Cerca de 14 milhões de brasileiros encontraram na corrida uma forma de transformar a saúde e o estilo de vida, segundo dados da Confederação Brasileira de Atletismo. No entanto, um mito persistente costuma assombrar os praticantes e afastar os iniciantes: a ideia de que o impacto do esporte acelera o envelhecimento facial. A dermatologista Mônica Carvalho, especialista pela Sociedade Brasileira de Dermatologia, desmistifica essa crença de forma direta ao afirmar que muitos confundem o emagrecimento facial com o envelhecimento real. De acordo com a médica, o que ocorre é a perda dos coxins de gordura, que funcionam como pequenas almofadas sob a pele, conferindo um aspecto mais magro ao rosto do corredor, mas sem qualquer relação com a degradação precoce das fibras de sustentação.
Mitos e verdades sobre a corrida
"Muitos acham que um rosto mais magro, comum entre corredores, é um rosto mais velho, mas isso é mentira", esclarece Mônica Carvalho. A especialista reforça à Folha de SP que a verdadeira causa do envelhecimento é a perda de colágeno. Trata-se de um processo natural do organismo que não sofre influência negativa da atividade física. Na verdade, a corrida pode até ser uma aliada da estética corporal. Outro mito comum é de que a prática faria os glúteos "caírem". Na realidade, o fortalecimento muscular promovido pelas passadas, especialmente quando aliado à musculação, ajuda a manter a região firme e tonificada. A flacidez observada em alguns casos decorre apenas da perda de gordura localizada ou do envelhecimento cronológico natural.

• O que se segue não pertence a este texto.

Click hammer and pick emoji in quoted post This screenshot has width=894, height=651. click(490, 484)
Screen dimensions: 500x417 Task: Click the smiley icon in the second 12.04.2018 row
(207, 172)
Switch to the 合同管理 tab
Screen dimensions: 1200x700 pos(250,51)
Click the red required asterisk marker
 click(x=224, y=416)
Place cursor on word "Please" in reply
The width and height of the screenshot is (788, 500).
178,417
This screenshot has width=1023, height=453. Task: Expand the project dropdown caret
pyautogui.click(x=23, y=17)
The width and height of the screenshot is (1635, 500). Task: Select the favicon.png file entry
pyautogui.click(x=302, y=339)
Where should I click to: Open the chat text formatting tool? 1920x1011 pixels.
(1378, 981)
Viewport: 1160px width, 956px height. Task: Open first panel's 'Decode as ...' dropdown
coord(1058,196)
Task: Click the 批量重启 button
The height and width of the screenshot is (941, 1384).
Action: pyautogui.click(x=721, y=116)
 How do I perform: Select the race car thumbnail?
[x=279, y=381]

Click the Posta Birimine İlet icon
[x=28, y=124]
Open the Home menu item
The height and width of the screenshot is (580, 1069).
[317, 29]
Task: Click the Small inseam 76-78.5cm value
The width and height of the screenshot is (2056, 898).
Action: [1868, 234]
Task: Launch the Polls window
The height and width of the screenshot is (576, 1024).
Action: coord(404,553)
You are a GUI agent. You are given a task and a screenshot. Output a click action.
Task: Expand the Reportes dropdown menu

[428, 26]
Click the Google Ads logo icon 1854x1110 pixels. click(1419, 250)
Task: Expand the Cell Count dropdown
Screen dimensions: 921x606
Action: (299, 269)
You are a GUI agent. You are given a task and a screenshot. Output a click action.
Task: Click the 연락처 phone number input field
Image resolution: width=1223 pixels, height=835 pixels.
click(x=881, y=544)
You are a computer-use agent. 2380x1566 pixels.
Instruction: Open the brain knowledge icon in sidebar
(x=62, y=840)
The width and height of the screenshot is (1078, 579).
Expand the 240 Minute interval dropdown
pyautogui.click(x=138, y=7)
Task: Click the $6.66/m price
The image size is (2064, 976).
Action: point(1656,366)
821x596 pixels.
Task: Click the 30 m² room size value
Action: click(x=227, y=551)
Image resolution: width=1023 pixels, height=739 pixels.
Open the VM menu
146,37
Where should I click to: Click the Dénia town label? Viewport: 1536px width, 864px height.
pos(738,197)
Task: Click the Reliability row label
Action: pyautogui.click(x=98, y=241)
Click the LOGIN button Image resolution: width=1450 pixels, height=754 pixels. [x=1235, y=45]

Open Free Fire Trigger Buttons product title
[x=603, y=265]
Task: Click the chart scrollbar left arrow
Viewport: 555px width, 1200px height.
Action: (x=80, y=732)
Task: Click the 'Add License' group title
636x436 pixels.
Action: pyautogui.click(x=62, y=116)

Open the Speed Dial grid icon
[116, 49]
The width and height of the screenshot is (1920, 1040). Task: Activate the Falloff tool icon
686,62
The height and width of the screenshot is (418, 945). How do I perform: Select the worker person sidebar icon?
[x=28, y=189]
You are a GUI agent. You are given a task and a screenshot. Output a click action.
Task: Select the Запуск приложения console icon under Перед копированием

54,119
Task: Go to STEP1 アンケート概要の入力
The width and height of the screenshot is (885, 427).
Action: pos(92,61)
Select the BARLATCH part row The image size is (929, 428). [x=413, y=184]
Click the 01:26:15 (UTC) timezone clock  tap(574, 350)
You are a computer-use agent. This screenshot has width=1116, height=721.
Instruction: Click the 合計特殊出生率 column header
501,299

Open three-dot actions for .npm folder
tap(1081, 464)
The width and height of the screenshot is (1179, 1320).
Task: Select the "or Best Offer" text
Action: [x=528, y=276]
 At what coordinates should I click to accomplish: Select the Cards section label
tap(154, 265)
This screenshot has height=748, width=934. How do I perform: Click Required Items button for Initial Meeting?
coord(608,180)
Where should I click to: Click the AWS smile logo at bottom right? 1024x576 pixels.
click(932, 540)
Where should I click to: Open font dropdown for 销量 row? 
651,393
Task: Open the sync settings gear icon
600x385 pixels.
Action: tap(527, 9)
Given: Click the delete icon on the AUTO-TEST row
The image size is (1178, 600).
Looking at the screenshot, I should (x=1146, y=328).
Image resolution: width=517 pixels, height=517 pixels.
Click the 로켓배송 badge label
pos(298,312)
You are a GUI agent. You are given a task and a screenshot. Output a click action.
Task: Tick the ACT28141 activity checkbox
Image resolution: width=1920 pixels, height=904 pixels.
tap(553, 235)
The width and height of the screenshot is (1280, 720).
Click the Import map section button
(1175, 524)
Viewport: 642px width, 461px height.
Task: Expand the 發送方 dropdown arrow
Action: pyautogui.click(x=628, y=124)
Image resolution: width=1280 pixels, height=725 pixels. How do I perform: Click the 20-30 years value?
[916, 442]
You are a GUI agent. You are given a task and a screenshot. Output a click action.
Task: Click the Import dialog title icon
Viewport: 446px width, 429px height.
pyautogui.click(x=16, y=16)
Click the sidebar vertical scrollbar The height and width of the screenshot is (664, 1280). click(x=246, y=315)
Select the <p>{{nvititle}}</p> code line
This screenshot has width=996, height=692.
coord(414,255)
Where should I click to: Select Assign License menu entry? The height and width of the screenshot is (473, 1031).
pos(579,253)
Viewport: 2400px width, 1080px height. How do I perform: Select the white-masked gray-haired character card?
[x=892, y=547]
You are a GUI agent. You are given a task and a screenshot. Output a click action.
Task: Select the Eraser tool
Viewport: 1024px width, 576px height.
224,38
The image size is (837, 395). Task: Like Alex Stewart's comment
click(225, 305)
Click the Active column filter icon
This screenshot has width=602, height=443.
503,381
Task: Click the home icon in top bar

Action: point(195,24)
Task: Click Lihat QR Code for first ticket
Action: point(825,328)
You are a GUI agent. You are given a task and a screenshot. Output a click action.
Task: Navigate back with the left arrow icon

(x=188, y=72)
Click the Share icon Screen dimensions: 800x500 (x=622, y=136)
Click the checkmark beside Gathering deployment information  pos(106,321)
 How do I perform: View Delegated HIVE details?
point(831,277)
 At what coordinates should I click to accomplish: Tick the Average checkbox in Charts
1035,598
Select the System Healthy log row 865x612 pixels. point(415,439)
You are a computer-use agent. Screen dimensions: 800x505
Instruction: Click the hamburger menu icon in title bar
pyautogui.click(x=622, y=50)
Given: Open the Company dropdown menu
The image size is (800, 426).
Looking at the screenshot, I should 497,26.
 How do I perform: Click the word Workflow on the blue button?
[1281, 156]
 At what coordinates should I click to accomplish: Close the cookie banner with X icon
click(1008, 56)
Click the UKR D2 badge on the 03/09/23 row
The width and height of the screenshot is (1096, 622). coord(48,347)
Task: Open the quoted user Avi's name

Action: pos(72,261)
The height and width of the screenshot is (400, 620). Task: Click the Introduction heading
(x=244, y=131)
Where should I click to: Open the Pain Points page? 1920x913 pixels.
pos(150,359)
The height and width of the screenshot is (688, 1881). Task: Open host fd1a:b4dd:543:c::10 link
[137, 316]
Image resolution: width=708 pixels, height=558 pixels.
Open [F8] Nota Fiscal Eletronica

Para quem se exercita ao ar livre, o verdadeiro vilão não é o movimento, mas a exposição solar sem proteção. A dermatologista alerta que o surgimento de rugas e manchas está ligado aos raios UV e à poluição ambiental, que libera radicais livres na pele. A recomendação técnica é aplicar camadas generosas de protetor solar. Além disso, deve-se utilizar viseiras e lavar o rosto imediatamente após o treino para remover as impurezas que degradam o colágeno. Além dos benefícios estéticos, a corrida atua diretamente na saúde mental. A psicóloga do esporte Duda Rea explica que a modalidade libera neurotransmissores essenciais como a dopamina e a serotonina, gerando uma sensação imediata de prazer e bem-estar.
Evidências científicas
Por fim, evidências científicas sustentam esse impacto emocional positivo. Um estudo realizado com mais de 58 mil brasileiros pelo Centro de Medicina Preventiva do Einstein Hospital Israelita comprovou que a atividade física regular melhora significativamente os sintomas depressivos. Embora a prática possa causar a famosa dor muscular de início tardio, a médica do esporte Karina Hatano ressalta que esse desconforto deve ser passageiro. Se a dor persistir por mais de 48 horas ou limitar movimentos, é sinal de que o corpo precisa de avaliação médica, e não apenas de descanso. Ao final, a corrida se prova não um agente de envelhecimento, mas um motor de longevidade e equilíbrio para o corpo e a mente.